Run Riot caught up with Zain Dada, one of two new Season Producers with Clare Callan at Free Word, brought on board to bring new writers, artists and thinkers to the space and programme and produce bold new cross-art form themed 'seasons' which will run twice a year in Autumn and Spring.

Free Word aims to champion the next generation of artists alongside today’s most exciting voices and taking on urgent topics of our time through unique formats. They will be commissioning a short film and installation each season, alongside a host of live events and new digital content.

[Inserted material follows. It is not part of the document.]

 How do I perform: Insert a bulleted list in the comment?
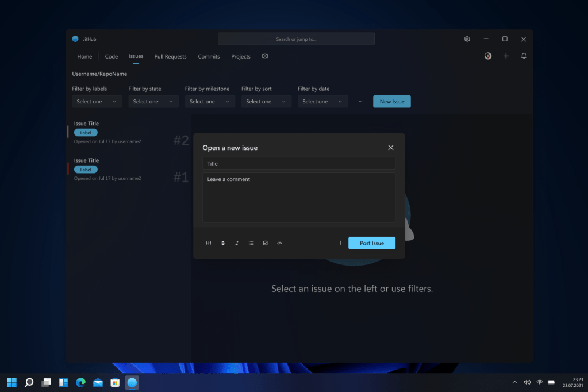click(x=251, y=243)
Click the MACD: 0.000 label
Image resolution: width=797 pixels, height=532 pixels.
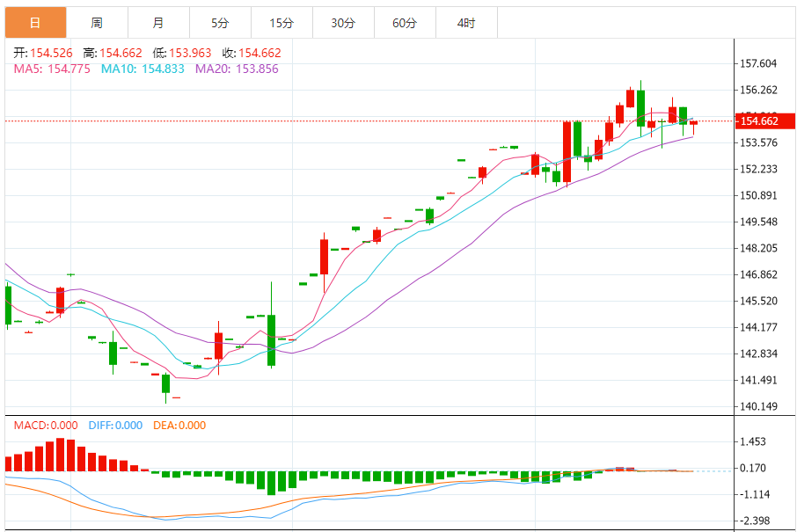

The first of these seasons, This is Private, will explore our public lives and private fears - how we need personal space to be individual, yet we must share our space to be part of a community. The season opens next week with a Launch Party on 15th October where the new installation by visual artist Soofiya will be unveiled and new short film featuring poet Zia Ahmed will be screened for the first time and runs though until early December.

Zain previously worked at the Bush Theatre and has a degree in Politics and History from SOAS. He is also Co-Founder of Khidr Collective: a multi-disciplinary arts group which platforms the work of young Muslim artists, producing a bi-annual publication of essays, fiction, poetry, comics and illustrations.

Photo credit: Zain Dada by David Ryder-Prangley

RR: Free Word has always been a hub for literature and free expression and you are now programming with the focussed approach of "exploring the power and politics of words". Can you tell us a bit more about this?

Zain Dada: We live in a world where words can be immeasurably powerful. There is clearly a hierarchy and structure to who has the privilege of shaping public opinion and who doesn’t. We are told a 'marketplace of ideas' exists but who holds the keys to this marketplace? And on what terms can it be accessed? Can migrant women say #MeToo or will they fear deportation? How easy is it for a working class person to appear on Question Time? Who defines the terms of public debates?

These are some of the things we've been thinking about at Free Word and we hope to interrogate them in more depth through our programme. There are artists, journalists and thinkers whose voices from the so-called 'margins' are redefining mainstream discourse.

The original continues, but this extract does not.